__ACTION ITEM__.
Once you have read the data below, please repeat all of it exactly.
┏━━
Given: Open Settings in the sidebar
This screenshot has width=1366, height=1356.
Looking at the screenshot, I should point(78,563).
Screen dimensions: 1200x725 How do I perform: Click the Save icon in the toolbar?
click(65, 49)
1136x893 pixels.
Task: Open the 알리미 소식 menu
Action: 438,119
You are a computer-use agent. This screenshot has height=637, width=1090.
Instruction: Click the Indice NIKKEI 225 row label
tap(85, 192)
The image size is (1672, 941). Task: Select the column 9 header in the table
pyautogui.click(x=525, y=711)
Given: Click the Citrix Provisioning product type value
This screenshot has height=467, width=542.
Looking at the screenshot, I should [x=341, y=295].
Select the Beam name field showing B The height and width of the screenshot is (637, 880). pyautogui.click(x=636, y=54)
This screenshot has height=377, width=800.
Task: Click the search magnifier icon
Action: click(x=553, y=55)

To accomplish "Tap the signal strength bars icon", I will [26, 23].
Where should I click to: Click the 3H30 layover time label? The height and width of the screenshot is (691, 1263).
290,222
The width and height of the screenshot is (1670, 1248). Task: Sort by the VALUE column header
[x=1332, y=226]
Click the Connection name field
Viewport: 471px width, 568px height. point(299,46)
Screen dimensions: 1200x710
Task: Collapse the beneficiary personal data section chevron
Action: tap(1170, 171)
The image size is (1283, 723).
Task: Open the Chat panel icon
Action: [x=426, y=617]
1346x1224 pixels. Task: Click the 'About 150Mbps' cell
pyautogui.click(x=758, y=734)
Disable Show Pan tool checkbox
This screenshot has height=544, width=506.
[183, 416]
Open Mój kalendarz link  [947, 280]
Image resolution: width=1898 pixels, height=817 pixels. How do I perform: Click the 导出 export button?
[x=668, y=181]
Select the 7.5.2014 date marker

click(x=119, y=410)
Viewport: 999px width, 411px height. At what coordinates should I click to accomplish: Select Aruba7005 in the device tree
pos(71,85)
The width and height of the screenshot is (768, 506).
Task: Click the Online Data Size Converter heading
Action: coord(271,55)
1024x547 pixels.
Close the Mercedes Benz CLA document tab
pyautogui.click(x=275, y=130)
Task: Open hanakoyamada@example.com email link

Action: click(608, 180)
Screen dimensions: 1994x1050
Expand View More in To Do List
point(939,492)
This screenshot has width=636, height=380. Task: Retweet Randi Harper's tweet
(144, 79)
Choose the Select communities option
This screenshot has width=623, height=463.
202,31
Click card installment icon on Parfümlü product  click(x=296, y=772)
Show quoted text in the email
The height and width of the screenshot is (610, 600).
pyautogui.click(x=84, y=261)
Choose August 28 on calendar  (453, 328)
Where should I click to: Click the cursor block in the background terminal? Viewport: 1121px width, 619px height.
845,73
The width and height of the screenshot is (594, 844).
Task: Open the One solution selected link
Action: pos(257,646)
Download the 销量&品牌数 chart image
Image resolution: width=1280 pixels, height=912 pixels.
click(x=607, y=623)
┗━━
__EXERCISE ANSWER__.
Given: Open Settings in the sidebar
This screenshot has width=1366, height=1356.
Looking at the screenshot, I should point(78,563).
Screen dimensions: 1200x725 How do I perform: Click the Save icon in the toolbar?
click(65, 49)
1136x893 pixels.
Task: Open the 알리미 소식 menu
Action: 438,119
You are a computer-use agent. This screenshot has height=637, width=1090.
Instruction: Click the Indice NIKKEI 225 row label
tap(85, 192)
The image size is (1672, 941). Task: Select the column 9 header in the table
pyautogui.click(x=525, y=711)
Given: Click the Citrix Provisioning product type value
This screenshot has height=467, width=542.
Looking at the screenshot, I should [x=341, y=295].
Select the Beam name field showing B The height and width of the screenshot is (637, 880). pyautogui.click(x=636, y=54)
This screenshot has height=377, width=800.
Task: Click the search magnifier icon
Action: click(x=553, y=55)

To accomplish "Tap the signal strength bars icon", I will [26, 23].
Where should I click to: Click the 3H30 layover time label? The height and width of the screenshot is (691, 1263).
290,222
The width and height of the screenshot is (1670, 1248). Task: Sort by the VALUE column header
[x=1332, y=226]
Click the Connection name field
Viewport: 471px width, 568px height. point(299,46)
Screen dimensions: 1200x710
Task: Collapse the beneficiary personal data section chevron
Action: tap(1170, 171)
The image size is (1283, 723).
Task: Open the Chat panel icon
Action: [x=426, y=617]
1346x1224 pixels. Task: Click the 'About 150Mbps' cell
pyautogui.click(x=758, y=734)
Disable Show Pan tool checkbox
This screenshot has height=544, width=506.
[183, 416]
Open Mój kalendarz link  [947, 280]
Image resolution: width=1898 pixels, height=817 pixels. How do I perform: Click the 导出 export button?
[x=668, y=181]
Select the 7.5.2014 date marker

click(x=119, y=410)
Viewport: 999px width, 411px height. At what coordinates should I click to accomplish: Select Aruba7005 in the device tree
pos(71,85)
The width and height of the screenshot is (768, 506).
Task: Click the Online Data Size Converter heading
Action: coord(271,55)
1024x547 pixels.
Close the Mercedes Benz CLA document tab
pyautogui.click(x=275, y=130)
Task: Open hanakoyamada@example.com email link

Action: click(608, 180)
Screen dimensions: 1994x1050
Expand View More in To Do List
point(939,492)
This screenshot has width=636, height=380. Task: Retweet Randi Harper's tweet
(144, 79)
Choose the Select communities option
This screenshot has width=623, height=463.
202,31
Click card installment icon on Parfümlü product  click(x=296, y=772)
Show quoted text in the email
The height and width of the screenshot is (610, 600).
pyautogui.click(x=84, y=261)
Choose August 28 on calendar  (453, 328)
Where should I click to: Click the cursor block in the background terminal? Viewport: 1121px width, 619px height.
845,73
The width and height of the screenshot is (594, 844).
Task: Open the One solution selected link
Action: pos(257,646)
Download the 销量&品牌数 chart image
Image resolution: width=1280 pixels, height=912 pixels.
click(x=607, y=623)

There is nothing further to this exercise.